The algorithm for filtering out useless nonterminals is the following:
If the nonterminal `A` is useful, then production from `A` must produce a string consisting only of terminals in a finite number of steps.
The production is finite if it consists only of:
1. Terminals, or
2. Useful nonterminals.

In [9]:
def get_useful_var(useful_nonterminals, tokens, vars):
  for var, rules in vars.items():
    if var in useful_nonterminals:
      continue
    for rule in rules:
      # if every symbol in the rule is either a terminal or useful non terminal,
      # then var is also useful non terminal
      if all(map(lambda x: x in tokens or x in useful_nonterminals, rule)):
        return var
  return None

def get_useful_nonterminals(grammar):
  tokens = grammar['toks']
  vars = grammar['vars']

  useful_nonterminals = set()

  while True:
    uv = get_useful_var(useful_nonterminals, tokens, vars)
    if uv == None:
      return useful_nonterminals
    useful_nonterminals.add(uv)


To verify that filtering function works, running it on a sample grammar, which
nonterminals are `S, A, E`

In [13]:
GRAMMAR = {
  'toks': set([
      (0, 'a'),
      (1, 'b'),
  ]),
  'vars': {
      'S': [['A', (0, 'a')], [(1, 'b'), 'S', 'B']],
      'A': [['B', 'A'], ['E', 'S'], [(1, 'b'), 'E']],
      'B': [[(0, 'a'), (1, 'b'), 'D'], [(1, 'b'), 'B']],
      'C': [['B', 'A'], [(1, 'b'), 'C']],
      'D': [['D', 'B'], [(0, 'a'), 'D']],
      'E': [['A', 'S'], [(1, 'b')], ['F']],
      'F': [[]]
  },
  'hvar': 'S'
}

print(get_useful_nonterminals(GRAMMAR))

{'A', 'S', 'F', 'E'}


Now we need to remove those rules, which have useless nonterminals.
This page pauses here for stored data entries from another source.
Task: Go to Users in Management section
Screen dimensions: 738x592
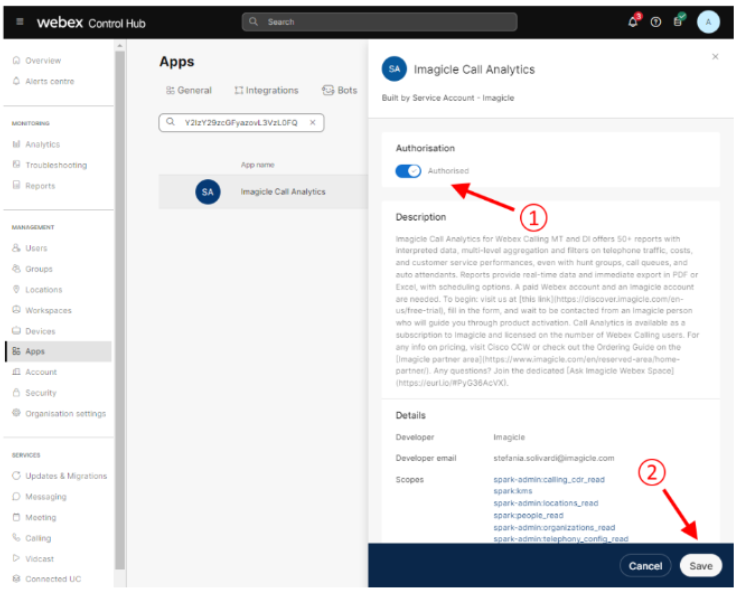Action: pos(36,248)
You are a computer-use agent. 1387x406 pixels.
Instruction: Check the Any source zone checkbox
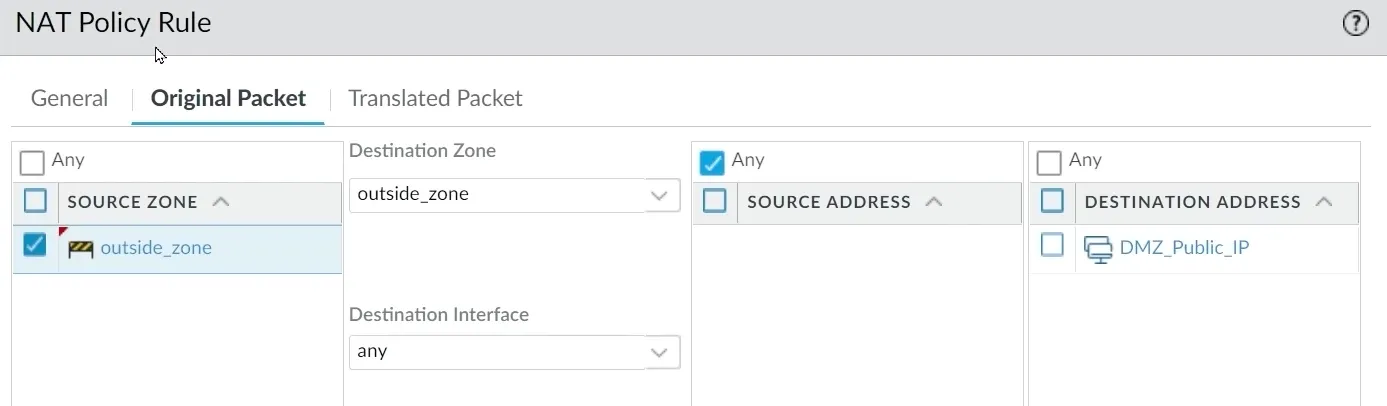point(33,161)
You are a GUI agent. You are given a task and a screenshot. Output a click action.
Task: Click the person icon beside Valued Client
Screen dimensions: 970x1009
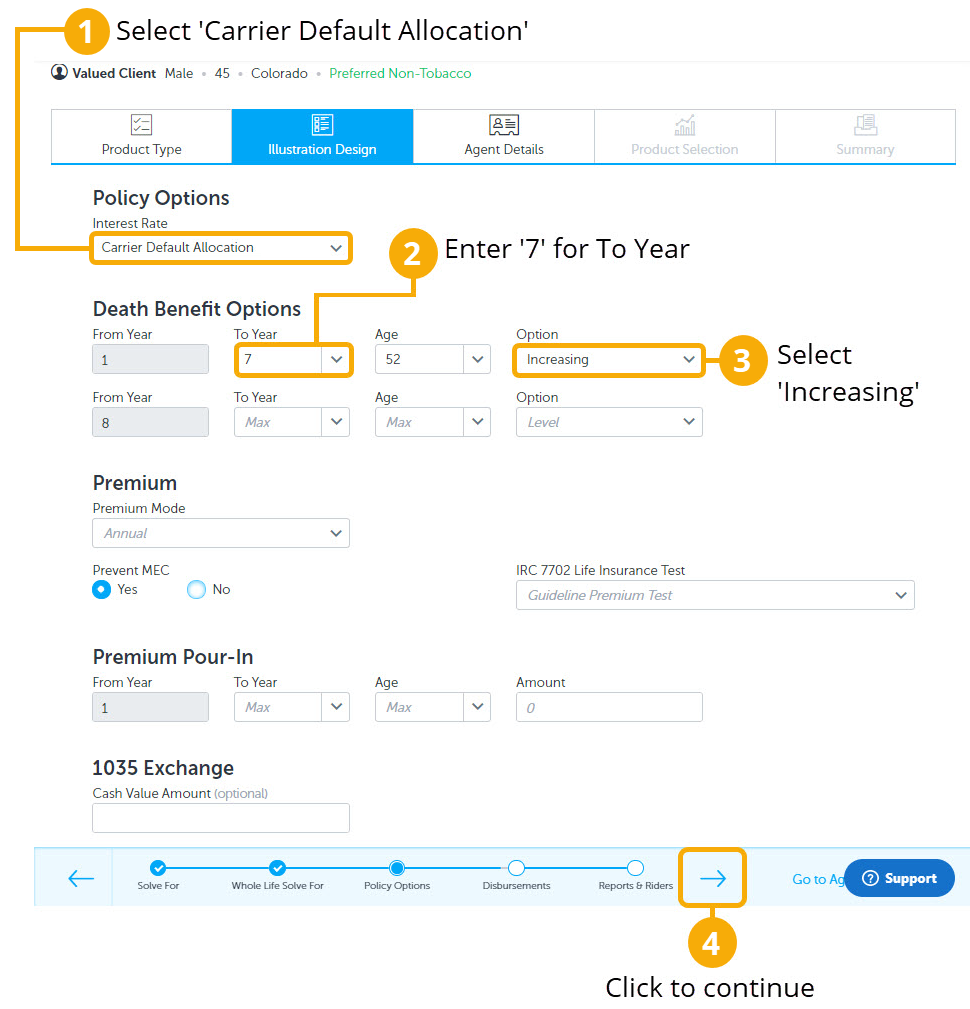tap(57, 73)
This is straightforward - every symbol in the rule must be either a terminal, or useful nonterminal.

In [12]:
def reduced_grammar(grammar):
  nonterminals = get_useful_nonterminals(grammar)
  
  tokens = grammar['toks']
  vars = grammar['vars']

  new_vars = {}
  for var, rules in vars.items():
    if var not in nonterminals:
      continue
    new_vars[var] = []
    for rule in rules:
      valid_rule = all(map(lambda x: x in tokens or x in nonterminals, rule))
      if valid_rule:
        new_vars[var].append(rule)
  return {
      'toks': tokens,
      'vars': new_vars,
      'hvar': grammar['hvar']
  }
    
print(reduced_grammar(GRAMMAR))

{'toks': {(1, 'b'), (0, 'a')}, 'vars': {'S': [['A', (0, 'a')]], 'A': [['E', 'S'], [(1, 'b'), 'E']], 'E': [['A', 'S'], [(1, 'b')]]}, 'hvar': 'S'}


Nonterminal is disappearing if all productions from it are consisting of disappearing nonterminals. Obviously, this is also the case when production is empty set. Otherwise, grammar doesn't have disappearing nonterminals.

In [14]:
def get_disappearing_nonterminal(dnts, tokens, vars):
  for var, rules in vars.items():
    if var in dnts:
      continue
    for rule in rules:
      # if every symbol in the rule is either a terminal or useful non terminal,
      # then var is also useful non terminal
      if all(map(lambda x: x in dnts, rule)):
        return var
  return None

def disappearing_nonterminals(grammar):
  tokens = grammar['toks']
  vars = grammar['vars']

  disappearing_nonterminals = set()

  while True:
    dnt = get_disappearing_nonterminal(disappearing_nonterminals, tokens, vars)
    if dnt == None:
      return disappearing_nonterminals
    disappearing_nonterminals.add(dnt)

print(disappearing_nonterminals(GRAMMAR))

{'F', 'E'}